Heard began his film career in 1912 and used the name Harry Lorraine throughout his acting career. It appears to have been strictly a stage name, as he used the surname Heard on his marriage certificate in 1932, and there is no known documentation of a legal name change.

Lorraine's first acting role was Little John in Robin Hood Outlawed. The next month, he took the lead role of Lieutenant Rose in Lieutenant Rose and the Train Wreckers. In this movie, typical for the time period, Lorraine's character is traveling on a train which has been directed to a siding by the enemy, and – all while the smallest slip means certain death – as the train is hurtling along, he climbs out of the carriage, swings himself between two coaches, and disconnects the couplings, thereby saving the day by sending on the bulk of the train to destruction while his own carriage remains safely on the track.

Lorraine did his own stunts in movies, drawing on his natural strength and the physical skills he had developed prior to acting. During a time when it seemed audiences wanted more and every action movie had to outdo previous movies – and with only visual effects and music – some were quite challenging and even dangerous.
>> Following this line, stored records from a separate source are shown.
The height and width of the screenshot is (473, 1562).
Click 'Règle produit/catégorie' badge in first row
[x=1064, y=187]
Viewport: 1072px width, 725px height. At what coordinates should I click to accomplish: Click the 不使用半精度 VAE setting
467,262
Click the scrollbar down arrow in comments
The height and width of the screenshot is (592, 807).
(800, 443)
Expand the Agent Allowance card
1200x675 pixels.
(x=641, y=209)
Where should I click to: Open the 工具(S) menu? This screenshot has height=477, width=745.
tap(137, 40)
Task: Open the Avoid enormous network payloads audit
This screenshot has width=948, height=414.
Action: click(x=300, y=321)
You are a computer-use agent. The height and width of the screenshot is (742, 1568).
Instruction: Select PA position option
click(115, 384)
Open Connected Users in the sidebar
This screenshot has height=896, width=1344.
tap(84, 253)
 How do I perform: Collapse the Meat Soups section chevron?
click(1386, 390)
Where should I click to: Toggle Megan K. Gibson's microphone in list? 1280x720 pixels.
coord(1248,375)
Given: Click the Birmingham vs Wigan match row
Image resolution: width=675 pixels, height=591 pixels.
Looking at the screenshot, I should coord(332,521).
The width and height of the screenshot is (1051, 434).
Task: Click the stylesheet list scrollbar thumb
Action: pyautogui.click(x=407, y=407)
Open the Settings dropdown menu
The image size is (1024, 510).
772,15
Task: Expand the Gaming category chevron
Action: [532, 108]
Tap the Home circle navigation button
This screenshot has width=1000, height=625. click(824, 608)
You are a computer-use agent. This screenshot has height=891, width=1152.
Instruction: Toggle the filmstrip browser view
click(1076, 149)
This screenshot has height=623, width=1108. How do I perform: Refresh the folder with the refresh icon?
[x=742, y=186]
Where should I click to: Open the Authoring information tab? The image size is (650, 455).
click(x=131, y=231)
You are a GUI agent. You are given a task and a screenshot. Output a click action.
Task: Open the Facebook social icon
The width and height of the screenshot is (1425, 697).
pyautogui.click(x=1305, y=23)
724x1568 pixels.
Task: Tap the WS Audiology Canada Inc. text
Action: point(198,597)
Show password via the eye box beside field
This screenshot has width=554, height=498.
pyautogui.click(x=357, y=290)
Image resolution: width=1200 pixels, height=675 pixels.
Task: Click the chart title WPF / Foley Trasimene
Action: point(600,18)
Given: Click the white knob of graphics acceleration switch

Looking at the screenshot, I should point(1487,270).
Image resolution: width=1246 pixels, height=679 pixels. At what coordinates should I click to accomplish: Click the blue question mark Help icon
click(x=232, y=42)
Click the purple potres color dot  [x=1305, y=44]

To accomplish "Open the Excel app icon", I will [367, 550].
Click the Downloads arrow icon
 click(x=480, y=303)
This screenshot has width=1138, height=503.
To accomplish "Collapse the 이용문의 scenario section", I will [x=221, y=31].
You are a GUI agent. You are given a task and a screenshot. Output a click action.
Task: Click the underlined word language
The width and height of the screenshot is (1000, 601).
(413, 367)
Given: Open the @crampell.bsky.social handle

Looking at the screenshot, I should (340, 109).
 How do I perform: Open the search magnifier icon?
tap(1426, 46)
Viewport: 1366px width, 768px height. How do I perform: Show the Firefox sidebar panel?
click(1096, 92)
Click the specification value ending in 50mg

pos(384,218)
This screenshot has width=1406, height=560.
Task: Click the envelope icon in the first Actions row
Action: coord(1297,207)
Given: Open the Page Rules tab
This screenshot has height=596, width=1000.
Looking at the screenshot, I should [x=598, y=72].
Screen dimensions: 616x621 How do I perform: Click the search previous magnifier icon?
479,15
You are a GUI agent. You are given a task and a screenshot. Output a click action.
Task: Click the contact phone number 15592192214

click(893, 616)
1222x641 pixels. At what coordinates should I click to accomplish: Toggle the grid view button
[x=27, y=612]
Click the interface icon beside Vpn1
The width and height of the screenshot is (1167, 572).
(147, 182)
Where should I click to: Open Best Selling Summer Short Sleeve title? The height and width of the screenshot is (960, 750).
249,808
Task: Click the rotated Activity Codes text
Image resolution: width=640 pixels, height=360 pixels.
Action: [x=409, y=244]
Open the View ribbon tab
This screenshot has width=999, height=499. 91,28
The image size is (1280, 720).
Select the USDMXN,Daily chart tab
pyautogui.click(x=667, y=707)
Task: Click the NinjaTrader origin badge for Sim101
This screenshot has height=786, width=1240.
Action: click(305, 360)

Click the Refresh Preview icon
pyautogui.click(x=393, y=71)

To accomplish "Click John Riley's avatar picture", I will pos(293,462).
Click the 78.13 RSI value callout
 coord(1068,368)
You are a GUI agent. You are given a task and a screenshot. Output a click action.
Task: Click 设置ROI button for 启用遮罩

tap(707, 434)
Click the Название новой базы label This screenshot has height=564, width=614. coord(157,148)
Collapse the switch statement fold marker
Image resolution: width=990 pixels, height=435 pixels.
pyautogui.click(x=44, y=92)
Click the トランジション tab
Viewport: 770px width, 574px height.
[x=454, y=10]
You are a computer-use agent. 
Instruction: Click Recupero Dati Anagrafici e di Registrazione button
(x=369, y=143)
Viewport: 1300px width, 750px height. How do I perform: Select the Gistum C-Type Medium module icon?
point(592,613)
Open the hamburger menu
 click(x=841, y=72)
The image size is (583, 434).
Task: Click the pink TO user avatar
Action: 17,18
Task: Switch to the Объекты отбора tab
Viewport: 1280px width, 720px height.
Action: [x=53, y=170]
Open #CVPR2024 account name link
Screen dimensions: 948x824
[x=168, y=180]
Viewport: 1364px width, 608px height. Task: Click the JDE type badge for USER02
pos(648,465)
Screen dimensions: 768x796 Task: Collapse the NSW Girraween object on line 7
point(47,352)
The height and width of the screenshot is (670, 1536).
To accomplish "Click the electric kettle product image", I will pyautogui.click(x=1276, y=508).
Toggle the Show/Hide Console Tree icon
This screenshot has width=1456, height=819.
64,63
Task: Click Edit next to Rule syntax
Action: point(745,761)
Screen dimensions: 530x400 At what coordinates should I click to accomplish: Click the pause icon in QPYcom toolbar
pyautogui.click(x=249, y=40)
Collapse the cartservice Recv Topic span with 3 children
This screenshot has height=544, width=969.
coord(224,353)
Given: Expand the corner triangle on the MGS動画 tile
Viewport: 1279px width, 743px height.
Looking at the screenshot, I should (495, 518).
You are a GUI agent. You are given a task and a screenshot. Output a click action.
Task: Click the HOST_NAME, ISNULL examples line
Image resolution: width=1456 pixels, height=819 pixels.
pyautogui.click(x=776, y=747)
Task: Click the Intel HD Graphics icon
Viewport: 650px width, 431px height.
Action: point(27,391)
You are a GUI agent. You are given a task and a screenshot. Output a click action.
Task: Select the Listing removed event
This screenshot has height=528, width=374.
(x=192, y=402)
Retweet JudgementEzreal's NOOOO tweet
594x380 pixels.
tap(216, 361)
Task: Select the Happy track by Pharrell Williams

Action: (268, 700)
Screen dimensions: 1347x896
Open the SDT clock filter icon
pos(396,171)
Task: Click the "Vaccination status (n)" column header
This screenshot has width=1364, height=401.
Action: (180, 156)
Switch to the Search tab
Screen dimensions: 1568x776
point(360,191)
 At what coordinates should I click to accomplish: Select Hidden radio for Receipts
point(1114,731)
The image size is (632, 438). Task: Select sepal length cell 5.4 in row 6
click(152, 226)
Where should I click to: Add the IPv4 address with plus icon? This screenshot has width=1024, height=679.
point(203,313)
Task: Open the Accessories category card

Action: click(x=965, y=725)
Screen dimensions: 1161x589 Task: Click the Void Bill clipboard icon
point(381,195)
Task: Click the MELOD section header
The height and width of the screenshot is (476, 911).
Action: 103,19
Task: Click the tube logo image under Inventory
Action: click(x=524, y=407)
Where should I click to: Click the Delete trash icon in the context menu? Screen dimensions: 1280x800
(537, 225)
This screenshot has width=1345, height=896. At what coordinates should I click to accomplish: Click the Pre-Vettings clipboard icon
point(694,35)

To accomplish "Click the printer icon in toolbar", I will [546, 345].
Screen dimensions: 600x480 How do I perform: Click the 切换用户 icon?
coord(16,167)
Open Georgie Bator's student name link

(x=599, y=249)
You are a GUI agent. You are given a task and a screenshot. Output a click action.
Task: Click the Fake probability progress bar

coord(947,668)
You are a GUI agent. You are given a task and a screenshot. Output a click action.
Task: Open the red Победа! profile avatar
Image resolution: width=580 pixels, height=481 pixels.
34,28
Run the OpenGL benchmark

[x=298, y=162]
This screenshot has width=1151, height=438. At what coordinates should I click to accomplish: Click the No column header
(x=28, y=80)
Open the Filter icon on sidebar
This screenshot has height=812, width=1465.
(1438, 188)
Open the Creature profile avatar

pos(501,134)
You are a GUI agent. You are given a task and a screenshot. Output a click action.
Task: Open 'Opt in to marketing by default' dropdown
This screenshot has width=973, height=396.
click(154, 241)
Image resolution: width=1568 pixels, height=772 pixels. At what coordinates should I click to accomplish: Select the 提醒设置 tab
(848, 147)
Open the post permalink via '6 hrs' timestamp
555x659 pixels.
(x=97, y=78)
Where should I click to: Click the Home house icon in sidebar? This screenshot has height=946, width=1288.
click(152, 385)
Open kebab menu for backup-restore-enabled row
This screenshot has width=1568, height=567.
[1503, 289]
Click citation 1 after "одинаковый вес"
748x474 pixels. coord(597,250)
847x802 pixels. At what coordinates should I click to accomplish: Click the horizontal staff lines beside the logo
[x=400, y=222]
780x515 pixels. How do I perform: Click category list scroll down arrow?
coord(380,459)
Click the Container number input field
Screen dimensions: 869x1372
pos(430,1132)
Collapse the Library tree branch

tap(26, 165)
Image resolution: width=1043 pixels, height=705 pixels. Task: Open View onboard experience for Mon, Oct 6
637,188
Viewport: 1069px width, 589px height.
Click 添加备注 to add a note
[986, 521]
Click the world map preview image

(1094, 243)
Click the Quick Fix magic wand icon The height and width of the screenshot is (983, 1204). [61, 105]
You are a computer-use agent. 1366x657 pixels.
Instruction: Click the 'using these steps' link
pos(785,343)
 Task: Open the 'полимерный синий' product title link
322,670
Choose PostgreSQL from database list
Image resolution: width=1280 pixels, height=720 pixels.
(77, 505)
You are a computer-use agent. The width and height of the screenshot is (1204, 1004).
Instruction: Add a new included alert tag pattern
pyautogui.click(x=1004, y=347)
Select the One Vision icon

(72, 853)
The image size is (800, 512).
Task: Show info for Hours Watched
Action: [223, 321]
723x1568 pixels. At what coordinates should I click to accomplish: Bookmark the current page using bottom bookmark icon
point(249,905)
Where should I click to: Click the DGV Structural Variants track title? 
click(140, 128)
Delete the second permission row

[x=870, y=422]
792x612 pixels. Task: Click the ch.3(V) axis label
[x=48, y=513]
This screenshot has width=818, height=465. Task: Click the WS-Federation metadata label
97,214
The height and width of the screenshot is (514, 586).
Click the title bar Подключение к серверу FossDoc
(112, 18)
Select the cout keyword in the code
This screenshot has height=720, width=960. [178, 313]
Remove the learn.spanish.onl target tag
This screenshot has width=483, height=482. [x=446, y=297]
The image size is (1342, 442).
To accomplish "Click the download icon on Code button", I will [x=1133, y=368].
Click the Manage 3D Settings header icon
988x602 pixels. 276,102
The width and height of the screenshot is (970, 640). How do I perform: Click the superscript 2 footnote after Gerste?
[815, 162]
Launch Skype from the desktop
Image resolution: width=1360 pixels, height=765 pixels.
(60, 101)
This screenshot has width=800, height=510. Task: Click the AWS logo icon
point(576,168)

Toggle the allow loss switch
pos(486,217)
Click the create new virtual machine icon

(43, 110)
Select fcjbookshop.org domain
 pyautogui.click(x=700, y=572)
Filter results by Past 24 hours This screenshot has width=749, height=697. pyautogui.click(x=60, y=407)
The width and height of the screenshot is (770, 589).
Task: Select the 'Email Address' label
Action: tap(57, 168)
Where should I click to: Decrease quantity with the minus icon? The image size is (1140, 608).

Examples of some of the daredevil stunts Lorraine performed include diving into a pool of sharks (filming on location in Jamaica), being thrown bound hand and foot from Walton Bridge into the river thirty feet below, fighting six men single-handedly and getting thrown down onto a table with such force that it splintered (this was an unrehearsed and unexpected thrill), jumping from an airplane, dangling from the jib of a very tall crane while bound, being dragged by a taxicab, and sundry chase scenes.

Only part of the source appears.